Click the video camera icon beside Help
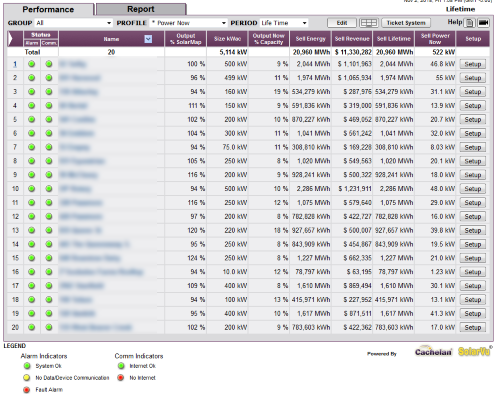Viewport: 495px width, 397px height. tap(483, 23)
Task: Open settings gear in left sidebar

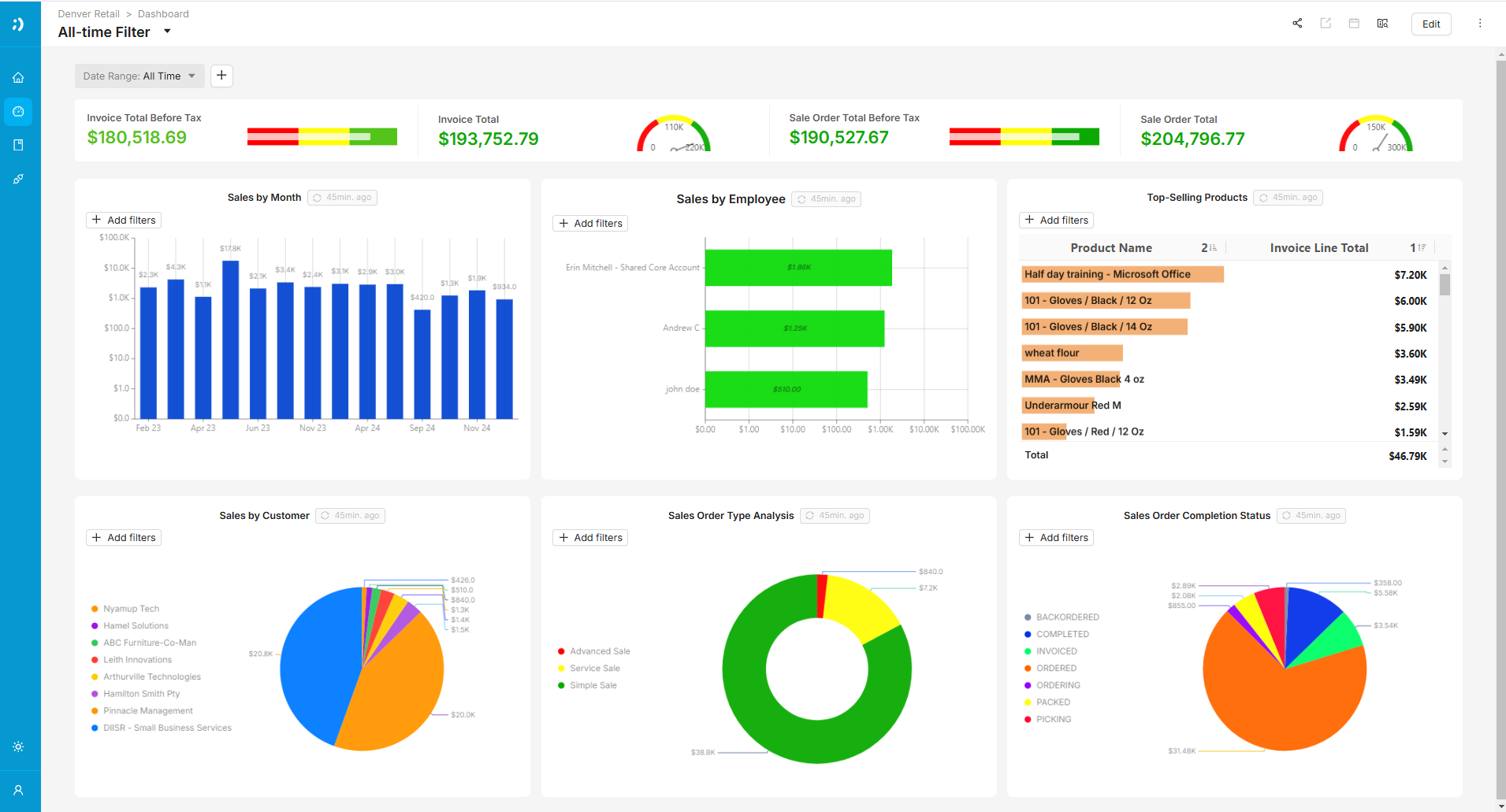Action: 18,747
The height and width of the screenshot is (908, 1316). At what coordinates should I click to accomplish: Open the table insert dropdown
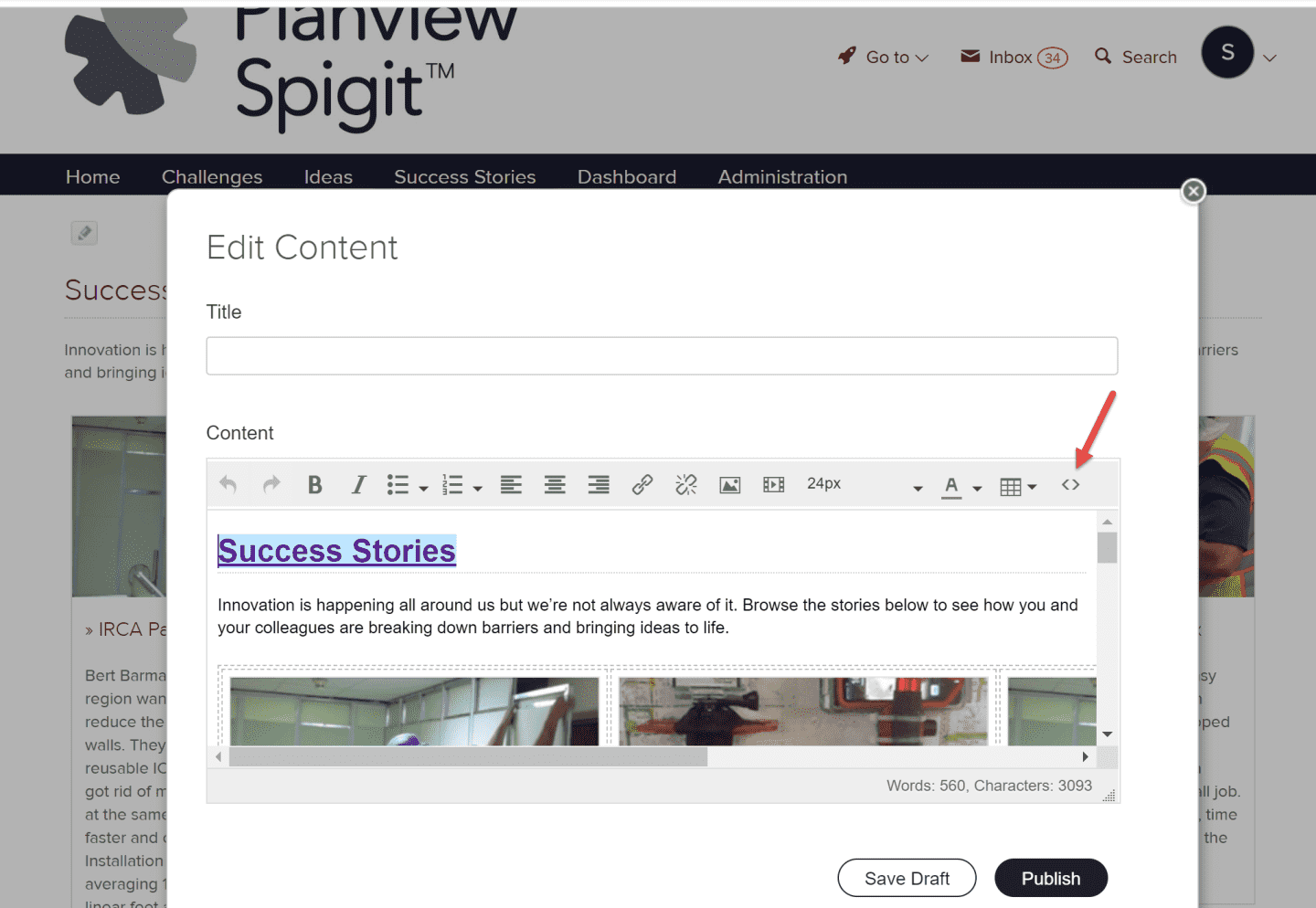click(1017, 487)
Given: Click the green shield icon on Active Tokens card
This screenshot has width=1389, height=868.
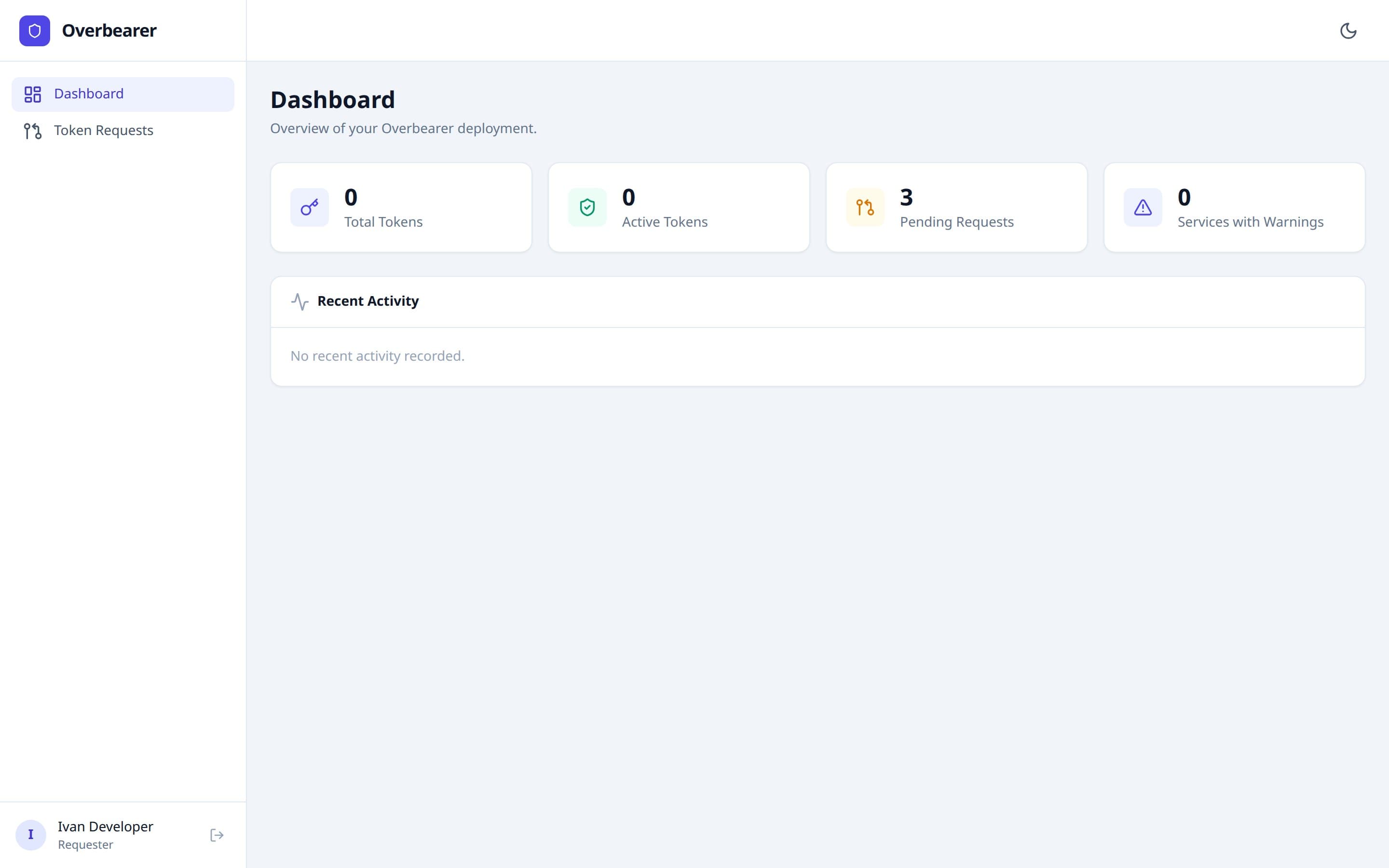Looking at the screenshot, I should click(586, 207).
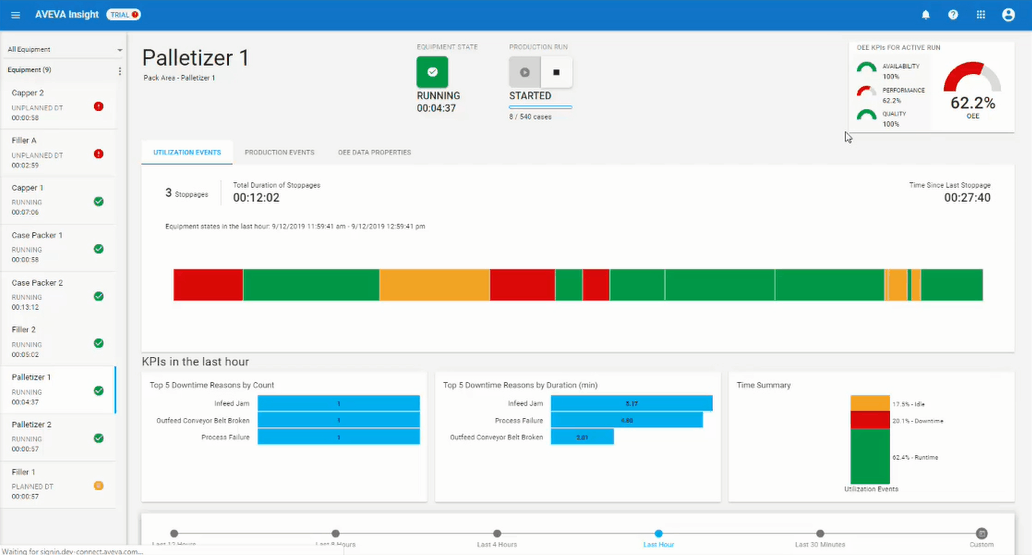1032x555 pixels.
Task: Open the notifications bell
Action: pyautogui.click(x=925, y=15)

-*-

## AIM
Quote the entries exactly, from the line containing "Task: Open settings gear in left sidebar" through the end of the entries, leaving out the pictures.

## FINAL ANSWER
Task: Open settings gear in left sidebar

Action: 18,747
The height and width of the screenshot is (908, 1316). At what coordinates should I click to accomplish: Open the table insert dropdown
click(1017, 487)
Given: Click the green shield icon on Active Tokens card
This screenshot has width=1389, height=868.
Looking at the screenshot, I should click(586, 207).
1032x555 pixels.
Task: Open the notifications bell
Action: pyautogui.click(x=925, y=15)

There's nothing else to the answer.